Village and community in Anglesey, Wales

Llanddyfnan is a village and community in Anglesey, Wales, located 3.5 mi north east of Llangefni, 6.6 mi north west of Menai Bridge and 7.1 mi west of Beaumaris.

==Description==
The community includes the villages of Capel Coch, Ceint, Llanddyfnan, Llangwyllog, Maenaddwyn, Mynydd Bodafon (also the name of the highest point of the main island of Anglesey), Talwrn, Llanfihangel Tre'r Beirdd and Tregaian, and at the 2001 census had a population of 1,027.

==Churches==
Three of the community's churches are Grade II* listed. Saint Caian's Church at Tregaian dates from at least the 14th century, and contains a window from that period. The south doorway dates from the 15th century, and the pulpit contains 17th century panelling. The circular font dates from the 12th century. Saint Cwyllog's Church at Llangwyllog is thought to date from around 1200, and is mentioned in the Norwich Taxation of 1254, although the earliest dateable features are a doorway and window from the 15th century. The fittings are mainly from the late 18th century, and include a pulpit and reading desk. In the village of Llanddyfnan is Saint Dyfnan's Church, dating from the 14th century, and which includes a doorway to the nave with a two-centred head and carved nude figures. The churchyard includes the graves of some of the victims of the Royal Charter shipwreck of 1859. The ship, travelling from Melbourne to Liverpool with 371 passengers and 112 crew, was driven onto rocks at Moelfre by 100 mph winds. Over 450 people died. The aftermath was reported by Charles Dickens in The Uncommercial Traveller, and the disaster led the Meteorological Office to introduce the first gale warnings. Nearby is a standing stone 8.5 ft high, thought to date from the Bronze Age.

==Nature reserves==
Cors Bodeilio, near Talwrn, is a national nature reserve and wetland of international importance. It is a mire in a shallow limestone valley, where fen species prosper.
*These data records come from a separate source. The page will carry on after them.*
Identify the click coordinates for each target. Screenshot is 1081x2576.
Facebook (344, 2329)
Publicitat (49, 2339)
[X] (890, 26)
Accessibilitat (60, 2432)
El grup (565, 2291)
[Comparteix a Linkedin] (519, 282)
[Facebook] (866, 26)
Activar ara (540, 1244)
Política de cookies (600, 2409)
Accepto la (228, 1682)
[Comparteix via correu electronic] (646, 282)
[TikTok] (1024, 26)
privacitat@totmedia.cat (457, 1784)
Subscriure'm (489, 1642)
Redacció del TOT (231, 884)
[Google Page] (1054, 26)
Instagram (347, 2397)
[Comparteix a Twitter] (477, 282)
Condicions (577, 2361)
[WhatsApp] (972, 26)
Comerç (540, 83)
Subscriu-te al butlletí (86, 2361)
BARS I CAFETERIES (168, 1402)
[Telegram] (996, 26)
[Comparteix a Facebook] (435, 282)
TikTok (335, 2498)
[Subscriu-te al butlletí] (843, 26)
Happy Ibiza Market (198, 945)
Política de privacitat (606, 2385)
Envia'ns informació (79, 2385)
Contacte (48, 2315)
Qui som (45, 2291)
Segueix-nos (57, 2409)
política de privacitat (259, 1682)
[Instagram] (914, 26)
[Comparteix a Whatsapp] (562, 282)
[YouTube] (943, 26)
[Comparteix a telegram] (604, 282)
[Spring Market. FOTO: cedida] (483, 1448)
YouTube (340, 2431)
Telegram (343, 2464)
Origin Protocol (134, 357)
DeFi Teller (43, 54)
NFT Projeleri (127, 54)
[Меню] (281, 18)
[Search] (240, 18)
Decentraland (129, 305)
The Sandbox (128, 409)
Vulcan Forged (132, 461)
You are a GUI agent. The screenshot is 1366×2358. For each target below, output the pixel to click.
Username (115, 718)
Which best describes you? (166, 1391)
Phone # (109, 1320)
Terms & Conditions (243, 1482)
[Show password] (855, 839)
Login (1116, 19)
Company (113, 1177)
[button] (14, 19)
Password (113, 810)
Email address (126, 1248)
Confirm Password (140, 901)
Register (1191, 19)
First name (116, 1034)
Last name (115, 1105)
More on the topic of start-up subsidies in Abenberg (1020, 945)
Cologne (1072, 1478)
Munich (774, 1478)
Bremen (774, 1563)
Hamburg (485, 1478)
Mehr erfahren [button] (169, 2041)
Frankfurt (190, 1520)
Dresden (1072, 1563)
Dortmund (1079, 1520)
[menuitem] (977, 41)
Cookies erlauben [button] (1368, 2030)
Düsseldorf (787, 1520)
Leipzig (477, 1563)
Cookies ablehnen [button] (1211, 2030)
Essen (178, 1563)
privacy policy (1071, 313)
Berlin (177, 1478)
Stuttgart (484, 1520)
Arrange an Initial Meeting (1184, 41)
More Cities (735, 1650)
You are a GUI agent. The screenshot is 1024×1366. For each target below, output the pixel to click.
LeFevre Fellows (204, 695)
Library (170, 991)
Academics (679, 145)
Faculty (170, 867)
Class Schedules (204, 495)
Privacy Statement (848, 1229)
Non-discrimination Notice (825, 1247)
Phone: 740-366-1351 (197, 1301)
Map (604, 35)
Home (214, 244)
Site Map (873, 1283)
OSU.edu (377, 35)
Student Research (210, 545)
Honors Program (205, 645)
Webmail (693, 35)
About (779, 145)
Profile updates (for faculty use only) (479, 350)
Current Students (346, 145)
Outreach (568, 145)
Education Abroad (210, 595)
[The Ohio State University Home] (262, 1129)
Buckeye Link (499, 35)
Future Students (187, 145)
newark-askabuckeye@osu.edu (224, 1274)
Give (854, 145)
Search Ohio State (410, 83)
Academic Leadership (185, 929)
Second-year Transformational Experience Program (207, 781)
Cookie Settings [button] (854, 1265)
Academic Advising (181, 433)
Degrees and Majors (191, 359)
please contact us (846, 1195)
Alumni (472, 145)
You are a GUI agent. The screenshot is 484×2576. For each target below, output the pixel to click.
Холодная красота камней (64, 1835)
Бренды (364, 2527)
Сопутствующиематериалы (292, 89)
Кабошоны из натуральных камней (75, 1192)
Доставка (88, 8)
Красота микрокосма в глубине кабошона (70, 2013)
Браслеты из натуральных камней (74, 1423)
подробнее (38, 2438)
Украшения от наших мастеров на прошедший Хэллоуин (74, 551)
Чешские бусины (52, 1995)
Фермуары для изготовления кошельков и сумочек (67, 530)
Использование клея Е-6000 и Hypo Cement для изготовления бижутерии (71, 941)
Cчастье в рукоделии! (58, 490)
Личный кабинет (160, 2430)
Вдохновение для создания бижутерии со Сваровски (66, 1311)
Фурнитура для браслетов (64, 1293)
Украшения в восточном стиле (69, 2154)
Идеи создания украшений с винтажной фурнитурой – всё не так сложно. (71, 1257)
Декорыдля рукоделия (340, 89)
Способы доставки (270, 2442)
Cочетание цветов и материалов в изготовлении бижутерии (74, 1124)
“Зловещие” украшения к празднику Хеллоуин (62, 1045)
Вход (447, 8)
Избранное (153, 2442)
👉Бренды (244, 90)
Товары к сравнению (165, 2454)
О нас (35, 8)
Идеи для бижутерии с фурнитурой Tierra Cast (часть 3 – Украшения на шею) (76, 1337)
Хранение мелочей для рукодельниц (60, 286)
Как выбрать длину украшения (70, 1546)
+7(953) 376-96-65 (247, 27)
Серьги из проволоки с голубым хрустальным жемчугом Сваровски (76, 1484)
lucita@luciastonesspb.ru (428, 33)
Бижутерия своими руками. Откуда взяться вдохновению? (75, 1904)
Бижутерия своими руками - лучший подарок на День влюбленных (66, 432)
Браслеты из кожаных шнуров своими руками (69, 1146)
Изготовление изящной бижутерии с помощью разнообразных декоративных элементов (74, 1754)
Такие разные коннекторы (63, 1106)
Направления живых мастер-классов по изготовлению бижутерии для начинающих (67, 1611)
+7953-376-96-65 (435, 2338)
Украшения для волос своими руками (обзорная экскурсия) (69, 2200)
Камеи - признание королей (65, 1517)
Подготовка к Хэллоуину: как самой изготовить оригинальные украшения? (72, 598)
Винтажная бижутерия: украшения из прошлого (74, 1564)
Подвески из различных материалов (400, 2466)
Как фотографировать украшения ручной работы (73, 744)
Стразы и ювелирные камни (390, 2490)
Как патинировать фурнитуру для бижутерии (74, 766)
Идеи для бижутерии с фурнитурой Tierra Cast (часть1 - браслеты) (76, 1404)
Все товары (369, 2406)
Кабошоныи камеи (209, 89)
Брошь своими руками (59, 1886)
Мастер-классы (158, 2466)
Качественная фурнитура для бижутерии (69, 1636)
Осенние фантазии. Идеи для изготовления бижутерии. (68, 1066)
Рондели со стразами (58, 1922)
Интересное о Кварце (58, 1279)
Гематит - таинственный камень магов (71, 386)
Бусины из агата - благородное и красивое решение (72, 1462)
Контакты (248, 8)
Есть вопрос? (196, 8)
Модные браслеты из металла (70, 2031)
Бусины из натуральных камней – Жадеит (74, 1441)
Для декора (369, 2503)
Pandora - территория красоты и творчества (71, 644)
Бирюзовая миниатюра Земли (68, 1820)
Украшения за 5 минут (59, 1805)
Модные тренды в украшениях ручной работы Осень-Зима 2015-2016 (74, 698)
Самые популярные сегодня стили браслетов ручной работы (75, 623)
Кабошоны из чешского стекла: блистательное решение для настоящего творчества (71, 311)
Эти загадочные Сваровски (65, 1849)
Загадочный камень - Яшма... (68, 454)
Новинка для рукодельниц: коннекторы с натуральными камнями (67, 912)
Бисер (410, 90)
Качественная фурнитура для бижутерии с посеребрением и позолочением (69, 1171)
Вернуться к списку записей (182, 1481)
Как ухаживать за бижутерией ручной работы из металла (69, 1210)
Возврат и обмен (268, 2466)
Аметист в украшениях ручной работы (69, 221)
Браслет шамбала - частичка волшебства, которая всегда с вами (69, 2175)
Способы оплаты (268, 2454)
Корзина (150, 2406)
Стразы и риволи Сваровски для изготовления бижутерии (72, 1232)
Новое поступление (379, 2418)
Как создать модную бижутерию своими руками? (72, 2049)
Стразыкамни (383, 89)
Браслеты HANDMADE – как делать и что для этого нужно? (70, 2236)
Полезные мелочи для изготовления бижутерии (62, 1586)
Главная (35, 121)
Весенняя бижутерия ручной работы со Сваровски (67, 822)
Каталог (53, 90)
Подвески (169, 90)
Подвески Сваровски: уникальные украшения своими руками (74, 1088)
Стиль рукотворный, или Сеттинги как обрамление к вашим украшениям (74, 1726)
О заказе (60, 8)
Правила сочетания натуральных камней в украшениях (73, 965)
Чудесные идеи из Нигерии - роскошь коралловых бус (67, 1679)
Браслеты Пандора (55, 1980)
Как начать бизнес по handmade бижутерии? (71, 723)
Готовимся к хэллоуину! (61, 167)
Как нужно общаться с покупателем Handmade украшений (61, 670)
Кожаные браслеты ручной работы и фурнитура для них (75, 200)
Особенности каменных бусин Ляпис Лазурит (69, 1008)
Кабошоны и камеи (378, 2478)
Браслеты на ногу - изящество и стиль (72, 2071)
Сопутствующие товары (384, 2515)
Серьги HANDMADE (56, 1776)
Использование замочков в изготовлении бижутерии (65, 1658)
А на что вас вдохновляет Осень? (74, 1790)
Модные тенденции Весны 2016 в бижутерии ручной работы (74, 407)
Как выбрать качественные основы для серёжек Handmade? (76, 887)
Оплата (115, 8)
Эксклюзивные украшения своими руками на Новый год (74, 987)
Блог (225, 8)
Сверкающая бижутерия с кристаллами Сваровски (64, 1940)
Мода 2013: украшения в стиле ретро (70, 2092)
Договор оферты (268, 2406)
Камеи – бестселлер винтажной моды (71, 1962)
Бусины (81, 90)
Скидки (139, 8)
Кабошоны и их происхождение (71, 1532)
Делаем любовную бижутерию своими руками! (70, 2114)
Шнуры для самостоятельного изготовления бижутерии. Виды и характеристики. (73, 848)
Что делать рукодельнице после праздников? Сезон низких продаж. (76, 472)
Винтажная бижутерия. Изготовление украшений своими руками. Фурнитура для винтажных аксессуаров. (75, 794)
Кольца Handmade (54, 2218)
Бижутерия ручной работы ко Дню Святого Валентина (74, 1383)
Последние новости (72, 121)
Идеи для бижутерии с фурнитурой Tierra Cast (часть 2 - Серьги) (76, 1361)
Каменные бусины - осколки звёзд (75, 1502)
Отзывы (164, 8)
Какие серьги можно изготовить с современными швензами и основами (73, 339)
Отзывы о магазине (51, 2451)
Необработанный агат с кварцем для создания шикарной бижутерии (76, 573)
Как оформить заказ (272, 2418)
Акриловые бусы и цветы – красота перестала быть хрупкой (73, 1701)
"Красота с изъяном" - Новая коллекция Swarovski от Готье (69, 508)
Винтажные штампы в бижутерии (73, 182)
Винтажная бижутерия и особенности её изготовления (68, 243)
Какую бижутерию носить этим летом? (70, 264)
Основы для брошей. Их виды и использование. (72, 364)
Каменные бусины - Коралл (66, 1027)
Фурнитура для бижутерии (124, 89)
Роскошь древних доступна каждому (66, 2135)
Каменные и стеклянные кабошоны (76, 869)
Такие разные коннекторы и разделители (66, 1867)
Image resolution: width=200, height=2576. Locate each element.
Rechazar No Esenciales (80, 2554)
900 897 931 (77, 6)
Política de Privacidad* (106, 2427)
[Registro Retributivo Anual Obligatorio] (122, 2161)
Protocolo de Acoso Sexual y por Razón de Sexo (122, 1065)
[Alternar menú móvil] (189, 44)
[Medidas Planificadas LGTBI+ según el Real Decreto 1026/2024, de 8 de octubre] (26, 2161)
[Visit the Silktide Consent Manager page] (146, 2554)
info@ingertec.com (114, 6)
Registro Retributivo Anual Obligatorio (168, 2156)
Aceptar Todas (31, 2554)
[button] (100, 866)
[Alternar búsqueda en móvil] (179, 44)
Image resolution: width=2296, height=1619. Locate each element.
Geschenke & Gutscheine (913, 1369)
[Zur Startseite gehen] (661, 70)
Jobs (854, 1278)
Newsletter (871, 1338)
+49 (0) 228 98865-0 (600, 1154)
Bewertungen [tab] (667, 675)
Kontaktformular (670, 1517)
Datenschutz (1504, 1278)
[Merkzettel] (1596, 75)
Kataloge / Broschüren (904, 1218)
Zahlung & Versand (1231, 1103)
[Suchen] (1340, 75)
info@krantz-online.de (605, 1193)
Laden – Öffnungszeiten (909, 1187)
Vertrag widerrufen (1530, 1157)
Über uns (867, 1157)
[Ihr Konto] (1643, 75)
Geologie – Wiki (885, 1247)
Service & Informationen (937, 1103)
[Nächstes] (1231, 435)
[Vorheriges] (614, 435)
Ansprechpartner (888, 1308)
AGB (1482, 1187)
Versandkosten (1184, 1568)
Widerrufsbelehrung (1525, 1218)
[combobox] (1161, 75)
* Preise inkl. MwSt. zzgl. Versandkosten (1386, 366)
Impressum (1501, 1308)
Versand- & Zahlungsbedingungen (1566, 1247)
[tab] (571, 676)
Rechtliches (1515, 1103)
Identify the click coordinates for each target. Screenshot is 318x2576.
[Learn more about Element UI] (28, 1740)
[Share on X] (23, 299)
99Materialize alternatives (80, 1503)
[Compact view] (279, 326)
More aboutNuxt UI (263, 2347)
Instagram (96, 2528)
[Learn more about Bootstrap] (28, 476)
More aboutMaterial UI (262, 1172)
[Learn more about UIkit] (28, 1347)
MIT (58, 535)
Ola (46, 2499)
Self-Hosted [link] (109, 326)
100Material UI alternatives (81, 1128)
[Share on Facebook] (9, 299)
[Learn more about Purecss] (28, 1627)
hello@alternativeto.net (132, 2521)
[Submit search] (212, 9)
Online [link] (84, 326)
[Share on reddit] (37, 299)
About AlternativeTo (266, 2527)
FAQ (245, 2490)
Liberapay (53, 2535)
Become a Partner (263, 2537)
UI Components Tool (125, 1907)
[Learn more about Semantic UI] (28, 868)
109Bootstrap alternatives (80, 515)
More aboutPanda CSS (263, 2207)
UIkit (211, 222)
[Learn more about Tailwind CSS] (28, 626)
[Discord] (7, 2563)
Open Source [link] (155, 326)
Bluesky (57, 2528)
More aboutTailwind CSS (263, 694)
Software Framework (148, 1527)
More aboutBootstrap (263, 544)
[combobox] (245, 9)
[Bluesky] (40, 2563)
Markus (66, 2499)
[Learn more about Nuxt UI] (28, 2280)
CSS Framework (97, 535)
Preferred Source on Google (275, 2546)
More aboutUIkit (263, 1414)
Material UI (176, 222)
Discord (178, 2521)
The site contains uncommon species, including fen pondweed, orchids, curlews, lapwings and snipes. Cors Erddreiniog, also a national nature reserve and located north east of Tregaian, has been described as the "Jewel in the crown of the Anglesey fens" and is home to the bog myrtle, marsh gentian, southern damselfly and hen harrier.

==Governance==
Most of the community lies within the Canolbarth Môn electoral ward, which is represented by three county councillors on the Isle of Anglesey County Council. The northern 'finger' of the community, including Capel Coch and Maenaddwyn, lies in the Lligwy ward.

Llanddyfnan has a community council, with ten community councillors.